Eighth. Any intentional or willful violation of the above agreement shall be considered as dishonorable conduct and subject me to discipline by the board of directors. Yours, respectfully,

And in substantiation of my statement that it has been adopted by every administration since then, I offer also a copy of the present agreement with the elevator companies, which you will see is practically the same agreement.

The CHAIRMAN. It will also be inserted in the record.

(Copy of present agreement with elevator companies here submitted by Mr. Sager is as follows:)

[Copy of present agreement, year 1914, with elevator companies about declaring elevators "regular" for storage of grain.]

BOARD OF TRADE OF THE CITY OF CHICAGO,

To the board of directors of the Board of Trade of the city of Chicago.

Chicago,

GENTLEMEN: In submitting our application, attached hereto, requesting the board of directors to declare as described in said application,-- regular warehouse- for the storage of grain and flaxseed under the rules of the Board of Trade of the city of Chicago, for the period ending June 30, 19—, we desire to state that, after consultation with the warehouse committee, we understand:

First. That all stations at which there is competitive buying of grain are to be considered as competitive points.

Second. All grain received into and delivered out from any of our regular warehouses shall be done under the supervision of competent supervising samplers appointed by the board of trade under the control of the grain committee, who shall act in conjunction with the State grain inspection department. The decision of the latter in regard to the grading of grain shall, however, on appeal, be final. We, however, will not accept grain for storage in our regular warehouses that is not satisfactory to the grain committee of the Board of Trade of the City of Chicago, as to grade, unless it comes from sources over which we have no direct control.

Third. That it is not to be considered a violation of the rules of the Board of Trade of the City of Chicago, for us as proprietors or lessees of public elevators of Class "A" to own grain in public elevators operated by us, provided the grain owned by us is segregated from that of the public, kept in "special bins" and the receipts issued against same be designated as representing "special bin" grain. Such receipts shall be plainly and conspicuously marked as "special bin" grain and designate the number of said bin, such receipts not being regular for delivery on board of trade contracts. Nor is it to be considered in violation of the rules of the Board of Trade of the City of Chicago for such "special bin" grain to be sold to a bona fide purchaser and be loaded out, reinspected, and delivered into regular elevators in the general public bins, and receipts representing said grain then may become deliverable on board of trade contracts, it being understood that we, as proprietors of said elevators, shall have no interest whatever, either directly or indirectly, in the ownership or control of the grain after having been sold, and the ownership and control of the property shall thereafter be vested absolutely in the buyer, who shall pay for the grain upon the delivery to him of the elevator receipts in the usual and customary manner as is provided for the deliveries of cash grain under the rules, it being our understanding, however, that no room in our own public houses shall be used for special binning our own grain to the exclusion of grain offered by the public for storage.

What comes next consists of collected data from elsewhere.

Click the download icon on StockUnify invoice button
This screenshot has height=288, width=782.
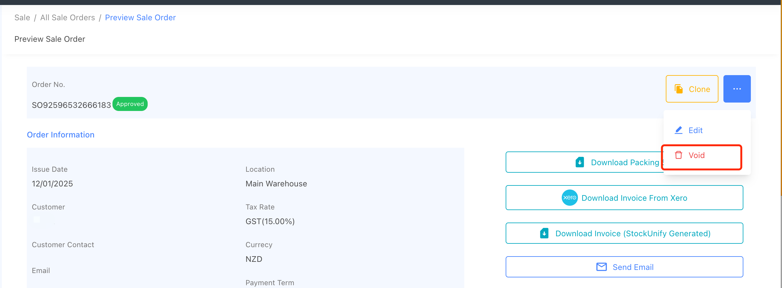point(544,233)
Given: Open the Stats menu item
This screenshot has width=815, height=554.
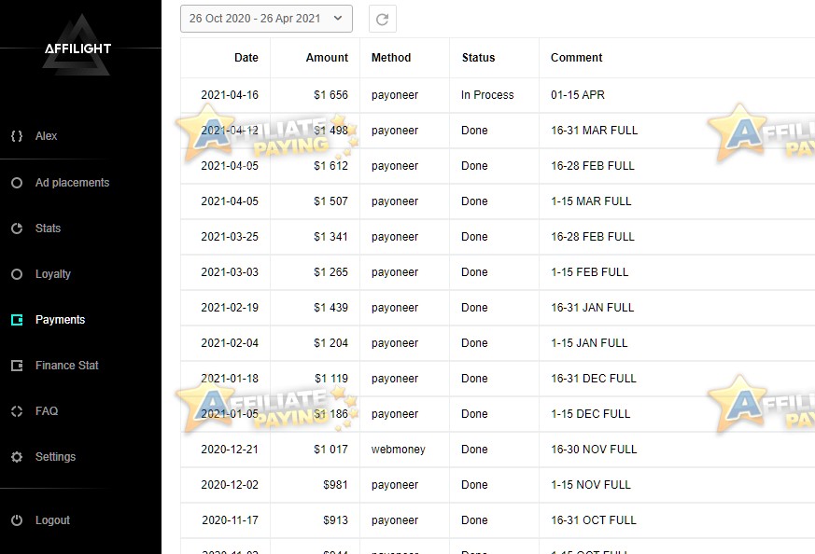Looking at the screenshot, I should [x=48, y=229].
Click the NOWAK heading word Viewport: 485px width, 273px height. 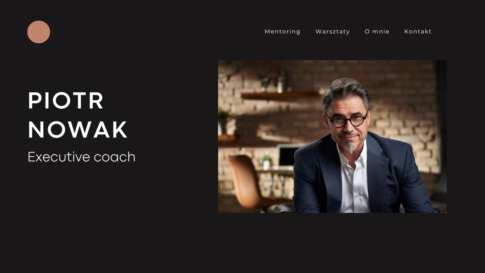pos(78,130)
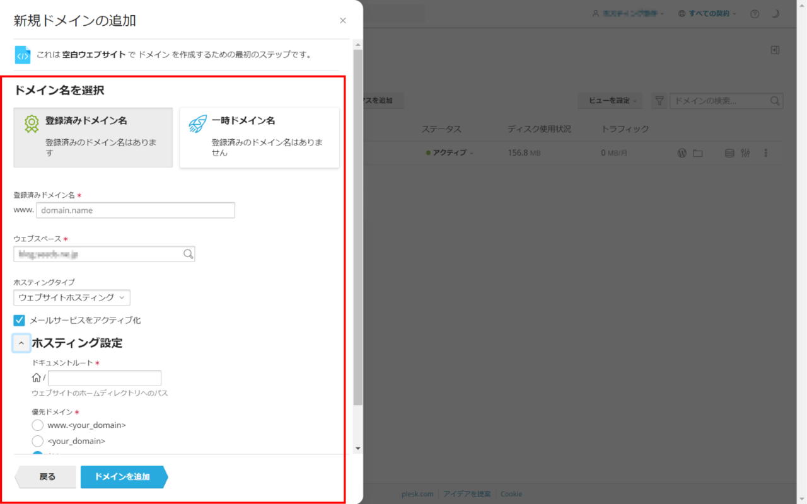Click the 登録済みドメイン名 input field

(136, 210)
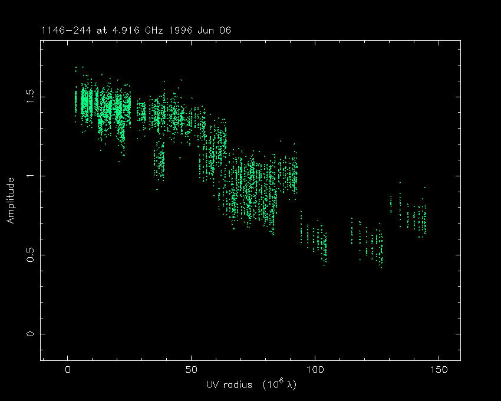501x401 pixels.
Task: Click the dense data cluster near UV radius 10
Action: pyautogui.click(x=88, y=103)

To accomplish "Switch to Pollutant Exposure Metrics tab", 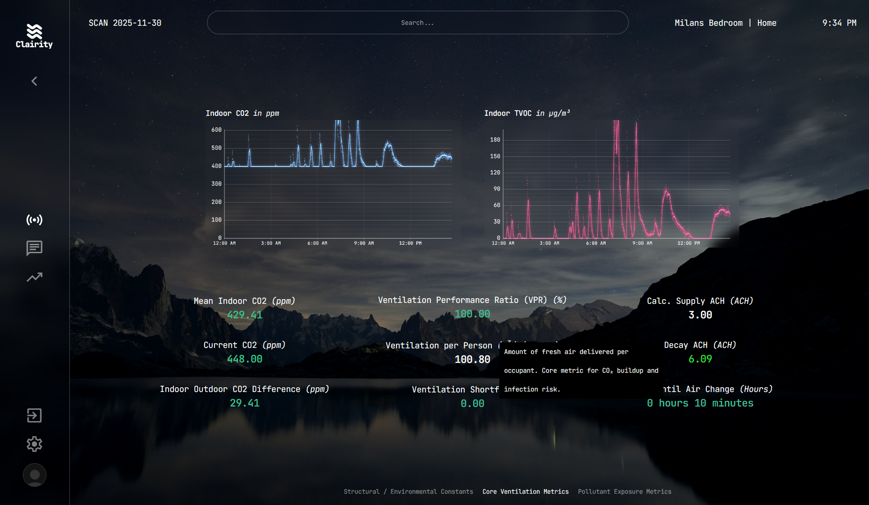I will [624, 491].
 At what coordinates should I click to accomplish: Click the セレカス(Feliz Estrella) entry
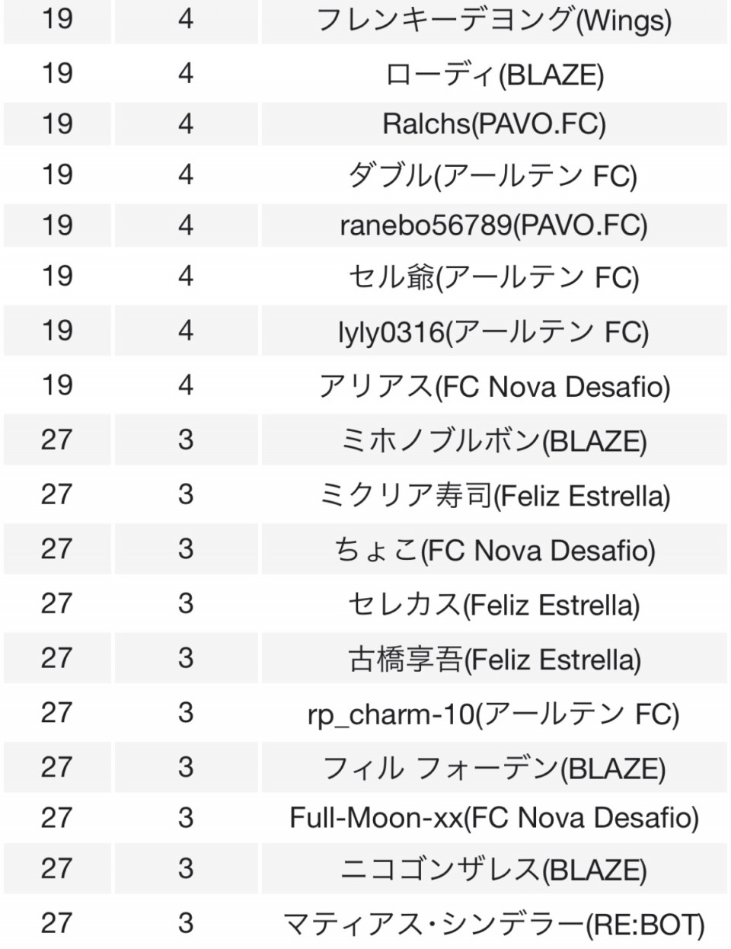point(494,605)
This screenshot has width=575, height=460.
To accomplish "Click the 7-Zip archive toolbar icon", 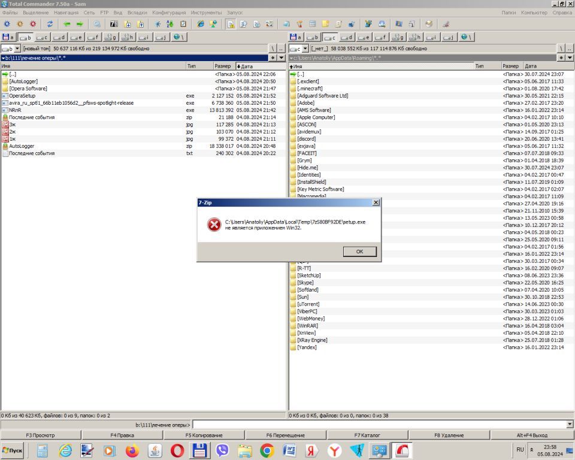I will [113, 24].
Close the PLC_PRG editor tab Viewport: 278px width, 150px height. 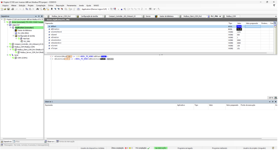tap(220, 16)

We, as proprietors or managers of such warehouses, shall be required to sell any grain or flaxseed that we may wish to sell to go to public storage in warehouses regular under the rules of the board of trade in the open market in the exchange hall during the hours of regular trading. Sales may be outright or in exchange for futures. That it shall be the duty of the directors to fix a place where such sales shall be made.

That the buyer of such grain sold as above to go to public storage shall order the same to store in public warehouses regular under the rules of the Board of Trade of the City of Chicago.